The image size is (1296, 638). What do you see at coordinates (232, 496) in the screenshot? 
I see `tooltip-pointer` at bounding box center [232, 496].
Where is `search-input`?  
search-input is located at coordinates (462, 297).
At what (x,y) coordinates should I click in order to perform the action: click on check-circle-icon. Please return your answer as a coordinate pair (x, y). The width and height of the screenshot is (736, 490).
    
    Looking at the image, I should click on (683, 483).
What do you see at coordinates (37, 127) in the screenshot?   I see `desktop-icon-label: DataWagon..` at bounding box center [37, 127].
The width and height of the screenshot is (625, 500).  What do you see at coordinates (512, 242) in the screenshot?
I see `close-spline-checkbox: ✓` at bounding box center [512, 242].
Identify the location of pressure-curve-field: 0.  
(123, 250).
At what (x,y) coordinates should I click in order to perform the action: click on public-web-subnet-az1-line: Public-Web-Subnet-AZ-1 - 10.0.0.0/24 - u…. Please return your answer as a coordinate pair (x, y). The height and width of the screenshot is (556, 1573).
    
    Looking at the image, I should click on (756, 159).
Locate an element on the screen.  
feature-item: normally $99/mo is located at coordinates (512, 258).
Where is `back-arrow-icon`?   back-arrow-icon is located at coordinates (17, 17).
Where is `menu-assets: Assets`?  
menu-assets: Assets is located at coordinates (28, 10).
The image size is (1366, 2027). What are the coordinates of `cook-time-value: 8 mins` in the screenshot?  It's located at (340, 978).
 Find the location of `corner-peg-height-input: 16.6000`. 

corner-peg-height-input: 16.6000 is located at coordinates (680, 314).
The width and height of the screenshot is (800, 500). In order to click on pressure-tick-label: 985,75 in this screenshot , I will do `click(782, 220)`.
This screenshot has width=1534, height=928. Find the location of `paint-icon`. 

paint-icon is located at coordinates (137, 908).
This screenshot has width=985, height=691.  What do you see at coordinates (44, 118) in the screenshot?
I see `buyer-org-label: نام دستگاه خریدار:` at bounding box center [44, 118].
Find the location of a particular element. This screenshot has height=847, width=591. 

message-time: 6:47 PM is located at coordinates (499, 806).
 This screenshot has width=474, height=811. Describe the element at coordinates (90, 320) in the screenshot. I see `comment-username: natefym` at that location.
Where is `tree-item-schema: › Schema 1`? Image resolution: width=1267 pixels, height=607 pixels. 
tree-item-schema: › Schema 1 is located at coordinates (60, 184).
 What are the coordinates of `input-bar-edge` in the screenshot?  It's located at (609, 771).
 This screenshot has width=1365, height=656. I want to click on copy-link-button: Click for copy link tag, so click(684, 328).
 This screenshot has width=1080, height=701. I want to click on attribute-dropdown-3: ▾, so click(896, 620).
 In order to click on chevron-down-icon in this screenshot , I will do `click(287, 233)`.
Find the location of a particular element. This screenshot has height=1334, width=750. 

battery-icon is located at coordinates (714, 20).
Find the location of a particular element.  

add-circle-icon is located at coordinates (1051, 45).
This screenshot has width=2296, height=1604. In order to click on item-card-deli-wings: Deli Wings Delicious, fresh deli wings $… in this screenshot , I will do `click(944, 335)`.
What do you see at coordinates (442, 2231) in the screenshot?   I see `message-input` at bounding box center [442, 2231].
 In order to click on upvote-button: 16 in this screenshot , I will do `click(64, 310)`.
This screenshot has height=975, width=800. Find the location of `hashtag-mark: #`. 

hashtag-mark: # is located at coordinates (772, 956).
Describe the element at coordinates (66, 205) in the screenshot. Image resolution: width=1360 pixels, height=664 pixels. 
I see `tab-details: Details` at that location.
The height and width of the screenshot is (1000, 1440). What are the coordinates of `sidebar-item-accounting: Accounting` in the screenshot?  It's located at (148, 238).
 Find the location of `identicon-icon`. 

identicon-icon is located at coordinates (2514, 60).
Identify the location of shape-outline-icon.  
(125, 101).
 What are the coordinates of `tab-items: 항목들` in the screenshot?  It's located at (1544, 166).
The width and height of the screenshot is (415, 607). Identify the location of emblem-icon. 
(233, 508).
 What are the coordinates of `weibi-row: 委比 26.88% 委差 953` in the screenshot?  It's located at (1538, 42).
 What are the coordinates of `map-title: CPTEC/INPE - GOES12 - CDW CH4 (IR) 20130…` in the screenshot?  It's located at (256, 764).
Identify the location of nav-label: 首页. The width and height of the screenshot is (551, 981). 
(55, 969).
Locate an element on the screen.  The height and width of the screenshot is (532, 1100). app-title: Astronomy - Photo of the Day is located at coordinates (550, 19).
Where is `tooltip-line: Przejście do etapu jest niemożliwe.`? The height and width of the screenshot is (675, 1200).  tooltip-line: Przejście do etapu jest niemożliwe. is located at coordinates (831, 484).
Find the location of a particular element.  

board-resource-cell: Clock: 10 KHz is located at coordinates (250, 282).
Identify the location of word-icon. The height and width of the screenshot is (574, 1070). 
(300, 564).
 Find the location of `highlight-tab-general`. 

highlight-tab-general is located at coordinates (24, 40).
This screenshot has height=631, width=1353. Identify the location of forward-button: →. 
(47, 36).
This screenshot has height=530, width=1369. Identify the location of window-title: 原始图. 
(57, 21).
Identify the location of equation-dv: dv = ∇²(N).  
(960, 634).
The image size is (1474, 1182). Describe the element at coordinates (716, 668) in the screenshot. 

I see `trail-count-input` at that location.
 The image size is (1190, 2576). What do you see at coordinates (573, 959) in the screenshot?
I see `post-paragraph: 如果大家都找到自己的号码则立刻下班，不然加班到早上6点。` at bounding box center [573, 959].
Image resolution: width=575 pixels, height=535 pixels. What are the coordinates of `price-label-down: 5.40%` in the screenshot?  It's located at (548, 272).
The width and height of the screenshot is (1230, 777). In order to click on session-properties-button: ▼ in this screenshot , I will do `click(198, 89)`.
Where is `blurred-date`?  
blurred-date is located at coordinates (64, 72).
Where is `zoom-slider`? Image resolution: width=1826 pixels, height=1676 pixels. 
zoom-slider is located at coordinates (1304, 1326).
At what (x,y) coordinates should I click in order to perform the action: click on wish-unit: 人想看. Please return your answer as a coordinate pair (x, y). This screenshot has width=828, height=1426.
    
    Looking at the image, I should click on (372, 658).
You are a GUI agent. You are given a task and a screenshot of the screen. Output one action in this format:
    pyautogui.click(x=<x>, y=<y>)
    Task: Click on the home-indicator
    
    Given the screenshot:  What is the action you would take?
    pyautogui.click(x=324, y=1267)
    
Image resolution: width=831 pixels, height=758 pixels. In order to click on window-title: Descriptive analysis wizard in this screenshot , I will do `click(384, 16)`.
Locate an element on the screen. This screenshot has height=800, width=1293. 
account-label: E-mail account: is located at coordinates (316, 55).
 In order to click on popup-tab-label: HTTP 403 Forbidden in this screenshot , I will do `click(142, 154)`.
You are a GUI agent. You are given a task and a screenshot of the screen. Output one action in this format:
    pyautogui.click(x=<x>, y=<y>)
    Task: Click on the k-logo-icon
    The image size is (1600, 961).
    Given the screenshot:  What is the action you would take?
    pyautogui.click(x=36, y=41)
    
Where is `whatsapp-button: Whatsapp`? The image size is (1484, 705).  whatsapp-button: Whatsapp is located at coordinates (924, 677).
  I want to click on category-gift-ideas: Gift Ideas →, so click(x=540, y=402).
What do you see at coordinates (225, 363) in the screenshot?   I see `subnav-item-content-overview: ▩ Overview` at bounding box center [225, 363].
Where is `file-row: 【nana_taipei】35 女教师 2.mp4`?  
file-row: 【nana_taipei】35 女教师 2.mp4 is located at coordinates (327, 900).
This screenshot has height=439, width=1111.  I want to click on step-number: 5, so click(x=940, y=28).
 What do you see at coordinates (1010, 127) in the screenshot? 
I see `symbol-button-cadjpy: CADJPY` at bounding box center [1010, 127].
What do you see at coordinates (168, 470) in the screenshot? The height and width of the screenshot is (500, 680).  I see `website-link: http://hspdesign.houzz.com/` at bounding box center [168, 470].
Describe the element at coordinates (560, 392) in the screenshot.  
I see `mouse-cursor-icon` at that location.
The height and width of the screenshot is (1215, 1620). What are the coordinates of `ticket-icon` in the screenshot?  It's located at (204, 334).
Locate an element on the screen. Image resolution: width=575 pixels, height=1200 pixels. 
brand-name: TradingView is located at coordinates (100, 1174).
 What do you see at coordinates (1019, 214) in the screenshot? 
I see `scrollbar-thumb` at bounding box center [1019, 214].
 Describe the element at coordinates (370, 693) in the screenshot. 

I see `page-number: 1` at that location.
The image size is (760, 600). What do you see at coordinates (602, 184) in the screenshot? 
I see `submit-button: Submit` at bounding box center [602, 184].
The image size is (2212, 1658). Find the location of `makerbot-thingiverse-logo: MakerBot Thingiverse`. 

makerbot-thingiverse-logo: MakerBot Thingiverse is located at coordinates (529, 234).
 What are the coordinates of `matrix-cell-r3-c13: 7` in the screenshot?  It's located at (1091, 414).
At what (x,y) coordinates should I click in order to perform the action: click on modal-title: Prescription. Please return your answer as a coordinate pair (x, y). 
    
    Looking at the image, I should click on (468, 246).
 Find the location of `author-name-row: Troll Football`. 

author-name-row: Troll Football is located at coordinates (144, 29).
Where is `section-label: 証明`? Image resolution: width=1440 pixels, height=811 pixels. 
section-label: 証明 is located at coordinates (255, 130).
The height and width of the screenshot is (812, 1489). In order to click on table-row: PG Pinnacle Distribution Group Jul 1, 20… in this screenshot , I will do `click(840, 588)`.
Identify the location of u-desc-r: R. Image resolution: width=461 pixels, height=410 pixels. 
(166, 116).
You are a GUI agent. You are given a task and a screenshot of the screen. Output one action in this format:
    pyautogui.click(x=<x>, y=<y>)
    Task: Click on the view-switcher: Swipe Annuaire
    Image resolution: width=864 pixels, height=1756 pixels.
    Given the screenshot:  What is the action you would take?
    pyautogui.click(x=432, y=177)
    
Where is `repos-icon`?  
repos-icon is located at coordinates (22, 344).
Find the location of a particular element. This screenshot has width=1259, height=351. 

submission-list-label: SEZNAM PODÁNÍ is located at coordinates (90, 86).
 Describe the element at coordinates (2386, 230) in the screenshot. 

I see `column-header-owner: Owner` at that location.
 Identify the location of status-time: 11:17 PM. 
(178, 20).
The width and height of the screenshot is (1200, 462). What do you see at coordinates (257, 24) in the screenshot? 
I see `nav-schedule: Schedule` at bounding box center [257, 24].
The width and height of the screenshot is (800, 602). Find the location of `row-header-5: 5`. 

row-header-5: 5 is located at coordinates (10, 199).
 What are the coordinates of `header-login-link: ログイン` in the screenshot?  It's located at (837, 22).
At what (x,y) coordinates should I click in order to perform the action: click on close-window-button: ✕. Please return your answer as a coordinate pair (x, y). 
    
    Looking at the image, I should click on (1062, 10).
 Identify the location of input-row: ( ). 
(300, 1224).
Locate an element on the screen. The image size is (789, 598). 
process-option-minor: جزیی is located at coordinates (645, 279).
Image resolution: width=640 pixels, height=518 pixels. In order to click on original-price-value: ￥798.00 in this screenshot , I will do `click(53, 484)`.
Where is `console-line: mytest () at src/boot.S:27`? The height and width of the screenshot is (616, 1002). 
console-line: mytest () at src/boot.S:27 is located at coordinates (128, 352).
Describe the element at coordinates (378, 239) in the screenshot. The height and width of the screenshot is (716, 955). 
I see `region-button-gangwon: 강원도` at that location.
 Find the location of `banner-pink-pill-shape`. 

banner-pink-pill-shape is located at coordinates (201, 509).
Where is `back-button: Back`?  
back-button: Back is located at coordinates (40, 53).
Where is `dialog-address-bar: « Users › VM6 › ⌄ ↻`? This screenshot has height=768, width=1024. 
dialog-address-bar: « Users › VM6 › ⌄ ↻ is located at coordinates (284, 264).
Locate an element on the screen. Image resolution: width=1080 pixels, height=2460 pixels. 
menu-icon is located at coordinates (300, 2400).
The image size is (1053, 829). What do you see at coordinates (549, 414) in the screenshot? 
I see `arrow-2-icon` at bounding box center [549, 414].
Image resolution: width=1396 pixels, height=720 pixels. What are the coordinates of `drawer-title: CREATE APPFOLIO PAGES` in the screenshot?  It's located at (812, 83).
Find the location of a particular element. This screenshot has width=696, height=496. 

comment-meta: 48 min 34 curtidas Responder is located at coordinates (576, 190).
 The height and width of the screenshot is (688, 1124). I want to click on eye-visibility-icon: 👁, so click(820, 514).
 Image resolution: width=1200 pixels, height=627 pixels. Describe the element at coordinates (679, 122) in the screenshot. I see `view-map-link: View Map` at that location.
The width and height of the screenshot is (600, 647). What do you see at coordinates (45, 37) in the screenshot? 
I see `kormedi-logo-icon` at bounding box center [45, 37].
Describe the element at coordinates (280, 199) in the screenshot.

▶ [Directions] Write out again, word for word, the material above from its first line through the line that contains "center [512, 242].", including that line.

▶ [Written response]
The image size is (1296, 638). What do you see at coordinates (232, 496) in the screenshot? 
I see `tooltip-pointer` at bounding box center [232, 496].
Where is `search-input`?  
search-input is located at coordinates (462, 297).
At what (x,y) coordinates should I click in order to perform the action: click on check-circle-icon. Please return your answer as a coordinate pair (x, y). The width and height of the screenshot is (736, 490).
    
    Looking at the image, I should click on (683, 483).
What do you see at coordinates (37, 127) in the screenshot?   I see `desktop-icon-label: DataWagon..` at bounding box center [37, 127].
The width and height of the screenshot is (625, 500).  What do you see at coordinates (512, 242) in the screenshot?
I see `close-spline-checkbox: ✓` at bounding box center [512, 242].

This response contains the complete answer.